Het rapport is mede opgesteld door medici en ziekenhuisbestuurders. De schrijvers benadrukken dat alleen aanvullende zorg waarvan de effectiviteit is bewezen moet worden toegelaten tot de dokterskamer. Voor handopleggers en 'schimmige kruidentherapieën' is daarom geen plaats.
De Rotterdamse hoogleraar chirurgie Hans Jeekel, betrokken bij het rapport, verwacht dat de meeste alternatieve geneeskunde de toets niet doorstaat. Dat moet volgens hem ook kenbaar worden gemaakt. "Nederlanders besteden steeds meer geld aan dit soort zorg, die vaak niet werkt en soms zelfs verkeerd uitpakt", zegt hij in de krant.
Bepaalde voedingssupplementen die veroudering tegengaan en therapieën gericht op het verminderen van stress en pijn werken volgens het rapport wel. Hetzelfde geldt voor acupunctuur, chiropraxie en muziektherapie.
Jeekel zegt in de krant dat er aanwijzingen zijn dat patiënten die muziek horen tijdens een operatie, meer ontspannen blijven en dat onder meer het immuunstelsel het beter doet. "Dat moeten we nog wel beter uitzoeken, maar dat moeten we in ieder geval wel proberen."

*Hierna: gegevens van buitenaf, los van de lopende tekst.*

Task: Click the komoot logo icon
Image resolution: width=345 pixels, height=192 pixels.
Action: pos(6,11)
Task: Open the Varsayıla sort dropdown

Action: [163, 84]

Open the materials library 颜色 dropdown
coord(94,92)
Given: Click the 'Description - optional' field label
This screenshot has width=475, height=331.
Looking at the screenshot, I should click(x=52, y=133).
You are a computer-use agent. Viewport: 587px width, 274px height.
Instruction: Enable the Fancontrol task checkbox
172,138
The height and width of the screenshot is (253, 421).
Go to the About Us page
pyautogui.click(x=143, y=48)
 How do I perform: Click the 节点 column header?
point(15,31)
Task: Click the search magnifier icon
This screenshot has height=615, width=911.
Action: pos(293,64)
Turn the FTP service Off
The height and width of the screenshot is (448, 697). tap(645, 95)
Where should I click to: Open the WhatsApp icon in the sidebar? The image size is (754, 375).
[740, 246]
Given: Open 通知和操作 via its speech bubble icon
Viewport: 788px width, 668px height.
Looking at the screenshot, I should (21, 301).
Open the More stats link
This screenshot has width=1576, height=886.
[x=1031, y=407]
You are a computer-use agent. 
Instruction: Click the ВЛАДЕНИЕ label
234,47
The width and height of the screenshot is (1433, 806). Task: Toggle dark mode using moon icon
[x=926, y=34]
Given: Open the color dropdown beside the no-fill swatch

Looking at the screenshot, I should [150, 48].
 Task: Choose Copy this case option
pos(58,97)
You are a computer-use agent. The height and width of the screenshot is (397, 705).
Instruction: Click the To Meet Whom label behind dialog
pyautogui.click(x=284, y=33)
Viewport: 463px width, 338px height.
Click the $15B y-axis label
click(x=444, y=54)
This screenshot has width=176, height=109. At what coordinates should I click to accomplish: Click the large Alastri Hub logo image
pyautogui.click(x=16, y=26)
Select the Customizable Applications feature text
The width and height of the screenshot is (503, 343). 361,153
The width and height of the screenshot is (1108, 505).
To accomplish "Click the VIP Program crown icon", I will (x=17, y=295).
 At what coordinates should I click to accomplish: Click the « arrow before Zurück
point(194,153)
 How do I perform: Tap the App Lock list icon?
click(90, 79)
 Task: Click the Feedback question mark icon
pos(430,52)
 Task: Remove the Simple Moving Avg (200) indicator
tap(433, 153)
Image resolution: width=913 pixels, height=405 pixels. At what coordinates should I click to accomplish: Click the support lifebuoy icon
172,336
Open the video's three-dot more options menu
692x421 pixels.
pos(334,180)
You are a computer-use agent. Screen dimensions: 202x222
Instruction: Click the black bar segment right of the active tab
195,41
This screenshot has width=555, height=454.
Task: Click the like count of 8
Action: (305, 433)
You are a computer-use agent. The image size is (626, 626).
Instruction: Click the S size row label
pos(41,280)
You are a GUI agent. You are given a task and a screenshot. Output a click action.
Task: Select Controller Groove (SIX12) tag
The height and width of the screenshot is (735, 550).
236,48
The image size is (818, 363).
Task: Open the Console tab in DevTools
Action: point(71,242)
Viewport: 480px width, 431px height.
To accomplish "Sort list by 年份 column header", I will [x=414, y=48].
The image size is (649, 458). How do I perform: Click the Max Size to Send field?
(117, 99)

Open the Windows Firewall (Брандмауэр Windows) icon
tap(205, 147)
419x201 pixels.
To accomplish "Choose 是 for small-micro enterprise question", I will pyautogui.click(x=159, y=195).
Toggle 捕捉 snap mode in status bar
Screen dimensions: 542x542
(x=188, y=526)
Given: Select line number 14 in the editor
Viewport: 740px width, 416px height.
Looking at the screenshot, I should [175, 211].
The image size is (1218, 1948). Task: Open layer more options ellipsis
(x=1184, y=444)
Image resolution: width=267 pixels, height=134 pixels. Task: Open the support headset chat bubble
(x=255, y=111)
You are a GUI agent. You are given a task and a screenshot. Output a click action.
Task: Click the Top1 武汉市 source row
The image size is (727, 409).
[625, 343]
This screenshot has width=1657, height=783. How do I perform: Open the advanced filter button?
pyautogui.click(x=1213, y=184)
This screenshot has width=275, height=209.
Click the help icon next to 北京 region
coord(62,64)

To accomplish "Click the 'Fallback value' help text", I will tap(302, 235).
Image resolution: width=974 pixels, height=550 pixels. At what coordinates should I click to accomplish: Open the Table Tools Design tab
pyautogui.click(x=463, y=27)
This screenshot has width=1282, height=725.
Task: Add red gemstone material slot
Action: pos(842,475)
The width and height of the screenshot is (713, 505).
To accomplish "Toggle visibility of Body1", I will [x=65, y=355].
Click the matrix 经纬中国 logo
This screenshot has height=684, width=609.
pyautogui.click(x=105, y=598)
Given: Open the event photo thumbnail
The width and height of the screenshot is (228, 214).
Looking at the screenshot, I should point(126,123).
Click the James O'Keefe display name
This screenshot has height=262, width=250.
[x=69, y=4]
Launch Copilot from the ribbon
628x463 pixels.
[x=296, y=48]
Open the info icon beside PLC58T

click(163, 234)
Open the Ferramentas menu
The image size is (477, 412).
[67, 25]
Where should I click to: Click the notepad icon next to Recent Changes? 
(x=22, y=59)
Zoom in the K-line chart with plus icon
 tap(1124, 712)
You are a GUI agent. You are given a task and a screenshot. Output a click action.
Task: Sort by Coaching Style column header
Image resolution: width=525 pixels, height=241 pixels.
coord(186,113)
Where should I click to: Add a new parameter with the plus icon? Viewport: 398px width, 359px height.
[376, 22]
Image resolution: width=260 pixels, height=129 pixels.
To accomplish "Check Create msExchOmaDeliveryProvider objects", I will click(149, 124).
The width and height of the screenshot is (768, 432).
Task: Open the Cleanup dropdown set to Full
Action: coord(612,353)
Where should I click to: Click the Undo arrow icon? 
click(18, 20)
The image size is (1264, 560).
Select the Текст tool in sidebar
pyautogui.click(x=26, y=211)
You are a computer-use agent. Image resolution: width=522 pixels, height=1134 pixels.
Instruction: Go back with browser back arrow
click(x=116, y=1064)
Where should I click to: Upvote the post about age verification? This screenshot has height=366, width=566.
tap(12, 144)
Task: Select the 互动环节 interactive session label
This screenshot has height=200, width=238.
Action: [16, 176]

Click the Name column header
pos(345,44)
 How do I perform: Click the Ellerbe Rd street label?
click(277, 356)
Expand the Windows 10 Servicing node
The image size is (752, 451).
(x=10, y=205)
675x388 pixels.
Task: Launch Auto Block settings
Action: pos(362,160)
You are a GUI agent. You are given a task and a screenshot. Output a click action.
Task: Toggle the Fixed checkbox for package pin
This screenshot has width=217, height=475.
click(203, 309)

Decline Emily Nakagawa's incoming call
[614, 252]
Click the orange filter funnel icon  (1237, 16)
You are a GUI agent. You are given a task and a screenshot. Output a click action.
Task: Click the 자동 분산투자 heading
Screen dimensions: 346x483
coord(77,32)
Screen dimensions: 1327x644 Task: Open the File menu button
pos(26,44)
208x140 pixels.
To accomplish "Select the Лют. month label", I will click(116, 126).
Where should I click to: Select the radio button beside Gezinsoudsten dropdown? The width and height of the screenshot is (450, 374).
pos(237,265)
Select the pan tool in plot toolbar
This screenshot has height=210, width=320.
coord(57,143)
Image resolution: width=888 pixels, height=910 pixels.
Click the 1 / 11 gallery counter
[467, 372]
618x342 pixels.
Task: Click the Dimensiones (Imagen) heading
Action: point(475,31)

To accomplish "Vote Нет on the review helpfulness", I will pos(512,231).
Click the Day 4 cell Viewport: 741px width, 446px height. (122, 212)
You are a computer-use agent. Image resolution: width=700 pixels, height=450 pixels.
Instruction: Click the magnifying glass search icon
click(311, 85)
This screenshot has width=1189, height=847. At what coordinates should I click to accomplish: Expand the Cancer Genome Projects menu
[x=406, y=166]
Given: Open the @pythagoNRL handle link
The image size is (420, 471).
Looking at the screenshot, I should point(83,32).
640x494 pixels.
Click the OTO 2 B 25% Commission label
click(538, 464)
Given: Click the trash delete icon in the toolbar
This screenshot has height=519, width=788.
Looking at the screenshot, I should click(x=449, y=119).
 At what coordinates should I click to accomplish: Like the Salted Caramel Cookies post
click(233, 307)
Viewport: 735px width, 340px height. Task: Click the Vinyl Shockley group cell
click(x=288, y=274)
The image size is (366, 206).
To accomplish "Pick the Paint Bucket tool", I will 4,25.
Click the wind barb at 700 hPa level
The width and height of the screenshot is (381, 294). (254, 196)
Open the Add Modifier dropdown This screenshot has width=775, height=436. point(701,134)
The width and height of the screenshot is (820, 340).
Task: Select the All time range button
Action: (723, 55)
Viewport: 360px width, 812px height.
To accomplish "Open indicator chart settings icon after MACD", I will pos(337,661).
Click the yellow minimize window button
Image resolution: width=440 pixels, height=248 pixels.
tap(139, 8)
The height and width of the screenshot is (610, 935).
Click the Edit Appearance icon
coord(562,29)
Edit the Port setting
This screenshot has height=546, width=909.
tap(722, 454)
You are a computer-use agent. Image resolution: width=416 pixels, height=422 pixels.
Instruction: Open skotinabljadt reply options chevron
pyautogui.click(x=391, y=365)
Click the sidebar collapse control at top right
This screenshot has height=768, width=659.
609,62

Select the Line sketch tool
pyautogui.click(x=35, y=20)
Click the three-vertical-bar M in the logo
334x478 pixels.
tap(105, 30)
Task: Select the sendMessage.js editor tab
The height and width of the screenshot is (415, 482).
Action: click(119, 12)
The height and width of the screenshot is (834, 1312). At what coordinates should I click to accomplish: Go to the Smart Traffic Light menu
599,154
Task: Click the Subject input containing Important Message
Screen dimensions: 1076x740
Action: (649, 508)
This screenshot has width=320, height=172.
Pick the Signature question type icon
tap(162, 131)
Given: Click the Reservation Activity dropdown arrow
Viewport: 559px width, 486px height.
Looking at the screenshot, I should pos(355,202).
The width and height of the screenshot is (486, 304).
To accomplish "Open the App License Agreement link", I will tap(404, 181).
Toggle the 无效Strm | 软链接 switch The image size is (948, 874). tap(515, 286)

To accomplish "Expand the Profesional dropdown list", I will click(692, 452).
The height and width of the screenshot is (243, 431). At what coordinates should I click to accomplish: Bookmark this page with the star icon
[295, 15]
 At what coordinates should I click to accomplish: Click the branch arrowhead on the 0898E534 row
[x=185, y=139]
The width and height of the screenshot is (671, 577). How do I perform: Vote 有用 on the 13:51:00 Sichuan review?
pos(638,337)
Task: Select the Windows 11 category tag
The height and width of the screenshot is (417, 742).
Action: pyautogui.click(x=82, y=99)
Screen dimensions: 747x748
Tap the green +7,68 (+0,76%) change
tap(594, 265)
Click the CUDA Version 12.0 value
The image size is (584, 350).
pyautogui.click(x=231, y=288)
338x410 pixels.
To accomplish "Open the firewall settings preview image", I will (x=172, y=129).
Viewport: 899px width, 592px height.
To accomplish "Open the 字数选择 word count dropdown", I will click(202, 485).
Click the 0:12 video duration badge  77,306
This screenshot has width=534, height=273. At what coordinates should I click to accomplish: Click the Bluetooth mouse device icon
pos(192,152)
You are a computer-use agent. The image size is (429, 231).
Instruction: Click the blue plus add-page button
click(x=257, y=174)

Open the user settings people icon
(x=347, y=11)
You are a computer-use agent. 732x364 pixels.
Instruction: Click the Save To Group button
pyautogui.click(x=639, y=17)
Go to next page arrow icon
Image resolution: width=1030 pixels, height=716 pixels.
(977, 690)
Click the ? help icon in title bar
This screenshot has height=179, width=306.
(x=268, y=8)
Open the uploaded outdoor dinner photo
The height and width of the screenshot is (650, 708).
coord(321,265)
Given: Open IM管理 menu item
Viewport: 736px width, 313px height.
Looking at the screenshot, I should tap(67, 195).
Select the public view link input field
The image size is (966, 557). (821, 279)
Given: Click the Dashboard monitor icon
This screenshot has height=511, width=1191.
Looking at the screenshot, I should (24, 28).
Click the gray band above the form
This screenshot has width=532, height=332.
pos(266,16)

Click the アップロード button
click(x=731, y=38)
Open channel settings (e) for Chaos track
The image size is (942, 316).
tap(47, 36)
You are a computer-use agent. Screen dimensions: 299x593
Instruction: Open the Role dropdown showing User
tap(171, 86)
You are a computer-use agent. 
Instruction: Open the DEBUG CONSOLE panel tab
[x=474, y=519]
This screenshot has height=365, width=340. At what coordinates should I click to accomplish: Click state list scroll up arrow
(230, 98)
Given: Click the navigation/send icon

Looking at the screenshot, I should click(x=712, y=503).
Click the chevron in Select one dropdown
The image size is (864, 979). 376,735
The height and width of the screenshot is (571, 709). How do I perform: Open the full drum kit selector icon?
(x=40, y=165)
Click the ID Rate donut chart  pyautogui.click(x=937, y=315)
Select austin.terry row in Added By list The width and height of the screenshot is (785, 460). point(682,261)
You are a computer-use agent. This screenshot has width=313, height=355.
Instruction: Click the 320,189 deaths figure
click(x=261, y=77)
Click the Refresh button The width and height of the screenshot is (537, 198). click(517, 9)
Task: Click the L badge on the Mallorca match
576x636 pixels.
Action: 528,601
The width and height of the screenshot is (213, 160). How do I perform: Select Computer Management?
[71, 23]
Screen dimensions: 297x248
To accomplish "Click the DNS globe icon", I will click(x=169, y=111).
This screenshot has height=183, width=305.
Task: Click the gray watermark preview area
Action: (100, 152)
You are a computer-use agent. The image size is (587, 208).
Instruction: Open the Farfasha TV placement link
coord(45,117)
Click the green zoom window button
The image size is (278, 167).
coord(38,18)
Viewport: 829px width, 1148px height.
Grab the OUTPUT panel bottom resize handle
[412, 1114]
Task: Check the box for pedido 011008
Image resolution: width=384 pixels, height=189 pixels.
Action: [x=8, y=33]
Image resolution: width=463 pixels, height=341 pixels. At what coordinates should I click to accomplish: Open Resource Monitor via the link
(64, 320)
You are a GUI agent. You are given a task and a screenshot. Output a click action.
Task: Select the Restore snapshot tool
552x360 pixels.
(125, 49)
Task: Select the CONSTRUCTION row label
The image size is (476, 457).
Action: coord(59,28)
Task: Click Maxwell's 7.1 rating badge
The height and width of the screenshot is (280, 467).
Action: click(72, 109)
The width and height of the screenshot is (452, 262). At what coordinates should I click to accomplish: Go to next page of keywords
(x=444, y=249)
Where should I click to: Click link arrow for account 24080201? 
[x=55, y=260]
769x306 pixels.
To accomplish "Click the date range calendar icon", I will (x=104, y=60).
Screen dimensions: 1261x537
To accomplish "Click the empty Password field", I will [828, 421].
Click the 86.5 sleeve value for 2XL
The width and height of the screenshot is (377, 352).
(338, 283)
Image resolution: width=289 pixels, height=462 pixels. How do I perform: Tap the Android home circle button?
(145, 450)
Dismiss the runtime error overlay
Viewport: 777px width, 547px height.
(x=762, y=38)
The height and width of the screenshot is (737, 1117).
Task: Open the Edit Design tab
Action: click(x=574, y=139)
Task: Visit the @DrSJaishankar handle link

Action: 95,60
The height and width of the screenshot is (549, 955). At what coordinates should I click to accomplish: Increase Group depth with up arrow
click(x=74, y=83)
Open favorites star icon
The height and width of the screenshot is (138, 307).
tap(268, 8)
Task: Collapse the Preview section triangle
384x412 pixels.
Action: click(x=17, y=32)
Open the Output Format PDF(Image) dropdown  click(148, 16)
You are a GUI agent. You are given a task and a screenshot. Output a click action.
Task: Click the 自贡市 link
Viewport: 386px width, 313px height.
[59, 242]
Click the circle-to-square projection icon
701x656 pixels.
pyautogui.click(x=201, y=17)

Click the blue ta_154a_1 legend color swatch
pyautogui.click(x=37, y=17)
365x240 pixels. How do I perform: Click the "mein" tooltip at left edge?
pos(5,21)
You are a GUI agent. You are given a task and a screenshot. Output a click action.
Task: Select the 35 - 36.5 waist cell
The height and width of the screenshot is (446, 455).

Ook homeopathie moet volgens Jeekel een kans krijgen zolang er geen goed onderzoek ligt dat bewijst dat het niet werkt. Bewezen alternatieve zorg zou moeten worden vergoed via de zorgverzekering. "Ook omdat het om een relatief goedkope variant gaat waarmee je juist op andere zorg kunt besparen."
De bij het rapport betrokken artsen gaan een onderzoeksgroep oprichten waarvoor ook ziekenhuizen en patiëntenorganisaties worden uitgenodigd. Die groep moet in kaart brengen hoeveel gebruik wordt gemaakt van alternatieve zorg en hier vervolgens voorlichting over geven.
De stelling uit het rapport, dat acupunctuur en muziektherapie wel helpen lijkt in tegenspraak tot de scepsis van Jeekel; het zijn technieken die kunnen werken door het lichaam af te leiden van klachten. Dat zij daadwerkelijk op zichzelfstaand werkzaam zouden zijn is mij niet bekend. Aan welke onderzoeken refereert dit rapport dan om zulke conclusies te kunnen trekken?